Count yourself fortunate if you live in a region where winter does not bring average nightly temperatures much below freezing! For the rest of us, we need to consider the effects of cold weather on our aircraft engines. Flying in cold weather can be a lot of fun, but starting a cold engine may be challenging as well as a bit stressful for the engine’s internal parts. Cold weather flying in our homebuilts is well worth the planning required to keep our aircraft engines warm on the coldest days in that unheated hangar.
My definition of a cold hangar is one of those uninsulated structures at the airport where the inside temperature closely matches the outside temperature—minus the wind. Electricity seems to be the common energy source for an engine preheater, so the hangar must be equipped with electrical outlets. Builders of Experimental aircraft have been quite innovative over the years when it comes to creating an engine preheat solution for their homebuilts. Let’s review two popular strategies that have been used to keep an engine warm while parked in a cold hangar.
One approach is to use a common home electric space heater that is placed under the engine cowl. By directing the flow of air into the cowl’s lower opening using baffles, the heat is forced into the lower openings and out the remaining openings in the cowl. This is somewhat inefficient as heat is lost into the hangar and temperature regulation inside the engine is difficult. The capacity for air to hold heat and then transfer it back to another object is less than ideal for efficient heating. Most space heaters have only two settings (high/low) so there is little control over saving energy, and the thermostat in the heater doesn’t know if your engine is at a proper temperature.

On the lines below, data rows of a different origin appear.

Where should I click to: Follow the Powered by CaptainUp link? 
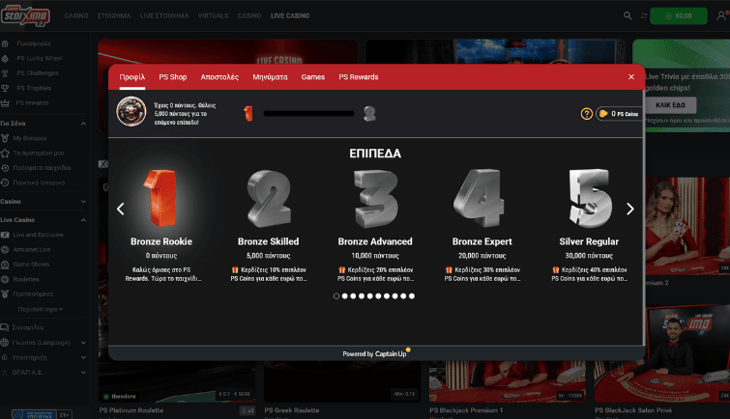click(375, 353)
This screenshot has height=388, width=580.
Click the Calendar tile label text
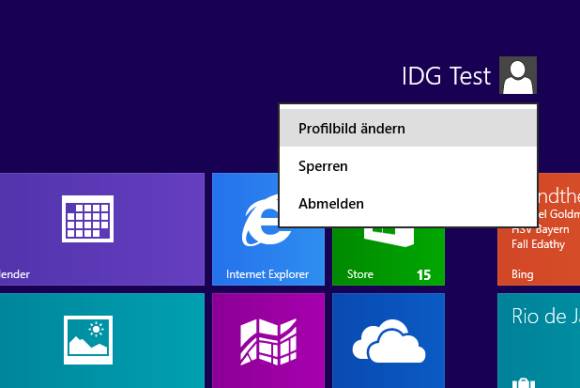click(x=15, y=274)
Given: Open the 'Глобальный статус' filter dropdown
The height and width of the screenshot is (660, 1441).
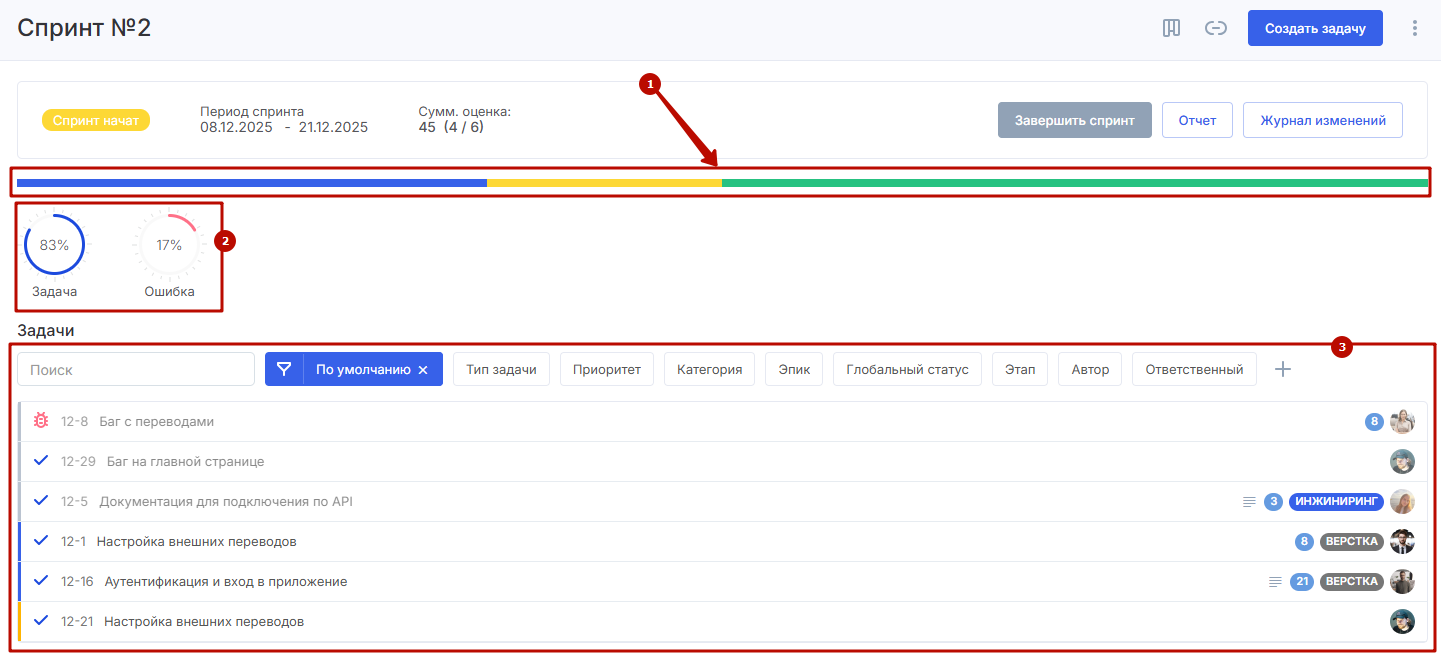Looking at the screenshot, I should coord(907,369).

A better strategy is to use the small electric heat pads that attach directly to your engine’s oil sump and block. Browsing your favorite aviation accessory catalog will show products designed for this purpose. This method of heating transfers just the right amount of heat energy directly to your engine’s block and oil system. Typical energy usage with this type of heating is just a few hundred watts (rather than the 1000 watts of a typical space heater). The longer these preheaters are left on, the higher the engine’s temperature is raised—up to a point. By taking temperature measurements after installation on your engine, you can predict how many hours are needed for a given temperature rise.

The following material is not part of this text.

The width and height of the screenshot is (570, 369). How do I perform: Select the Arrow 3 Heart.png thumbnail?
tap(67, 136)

A popular preheater design (www.reiffpreheat.com) has heating elements embedded in long hose clamps that wrap around each of the engine’s cylinders. This makes installation easy and heat is distributed exactly where it is needed. Another heating strip gets epoxied to the oil sump. This is an example of a preheater design that does not require disassembly of engine components like some designs require.
The other challenge for a preheater installation is figuring out how to turn the heater on. If you are not concerned about electricity consumption, you can leave these preheaters plugged in all the time. But if desiring to conserve energy and costs, we need a way to schedule turning the heaters on for the times when we want to fly. For some of us, this is easy to know in advance. For example: Friday evenings and anytime on weekends. Or maybe every afternoon is when you want the engine warm and ready to start.
If you can predict your flying schedule there is a simple solution: Inexpensive timers that fit between your preheater and wall outlet allow you to schedule on and off times throughout the week. By setting your “on” time for several hours before you want to fly, these timers will reliably initialize your heat in advance. And if you fail to show up to your hangar, you can program the “off” for later that day. These timers allow each day of the week to have its own on/off setting as desired. This way, electricity consumption is held to a bare minimum based on your personal schedule.
I will only mention that it’s possible to have remote control of the heater from your home. This will require an internet connection or cellular hot spot in your hangar to allow remote control of an electrical power switch for the heater. Describing how that system might be set up is best left to another time. Leave it to say that there are commercial products that provide this functionality. Some builders with the expertise have built their own devices to implement this remote operation.
For most of us that have a hangar in a cold part of the country where we keep our homebuilt, having a warm engine in the middle of winter means we can keep flying throughout the season. A preheater installed on our engines eliminates issues with cold engine starts and excessive wear and tear. It means we can fly “now”!